January 31, 1994: "Rings finished its Battle Dimension tournament before 11,036 at Budokan Hall on 1/18 with Akira Maeda winning making Bitarze Tariel submit in the championship match. In a surprise, after the match, Maeda, who has ignored pro wrestling since Rings formed and said it was something in his past, challenged Nobuhiko Takada and Masakatsu Funaki to appear on his 3/19 show at the Yokohama Arena. The inability for Rings to sellout Budokan for its annual tournament final shows it has slipped to third place behind Pancrase and UWFI in the so-called shootfighting popularity ranks, which caused Maeda to acknowledge his competition offices.

1/21 Tokyo Budokan Hall (Rings - 11,036): Andre Tsuranamize b Alstan, Bart Vail b Peter Smit, Estan b Roza, Volk Han b Yoshihisa Yamamoto, Dick Leon-Vrij b Humoff, Chris Dolman b Nikolai Zouev, Battle Dimension '93 tournament championship: Akira Maeda b Bitarze Tariel"

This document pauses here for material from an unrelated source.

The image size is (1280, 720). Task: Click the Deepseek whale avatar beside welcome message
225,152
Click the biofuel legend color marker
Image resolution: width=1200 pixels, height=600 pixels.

February 7, 1994: In a discussion of an inter-promotional Onita/Tenryu match: "[T]he booming Japanese business with so many different companies doing big business at the same time can't last forever, particularly with the Japanese overall economy having taken a tumble over the past year. The stretch marks at the seems of the Japanese wrestling business are already beginning to be noted in the past few months--crowds of less than 1,200 for the smaller groups at the formerly automatic sellout' Korakuen Hall, and Rings failing to come even close to selling out Budokan last week for its Battle Dimension tournament final or the second Fujinami-Tenryu match at Sumo Hall coming nowhere close to a full house. The belief is it is inevitable the business can't continue at this level, so go for whatever big money match you can find in 1994 before the fall is so severe that the easy money matches even become hard money matches."
  
February 14, 1994: "There is a feud going on between Akira Maeda and Weekly Pro Wrestling magazine. Not sure the ramifications but believe Maeda has banned them from covering his shows. Maeda has been saying that RINGS isn't pro wrestling and that he (Maeda) isn't a pro wrestler, since pro wrestling has the reputation of being worked and even though what Maeda does is also worked, he goes to great lengths to hide that fact. Weekly Pro said that Maeda was a pro wrestler and that if he wasn't, his shows should be covered by Combat Sports magazines rather than pro wrestling magazines. Maeda had a five hour long elbow operation on 2/4 but will be back in time for the 3/19 Yokohama Arena show."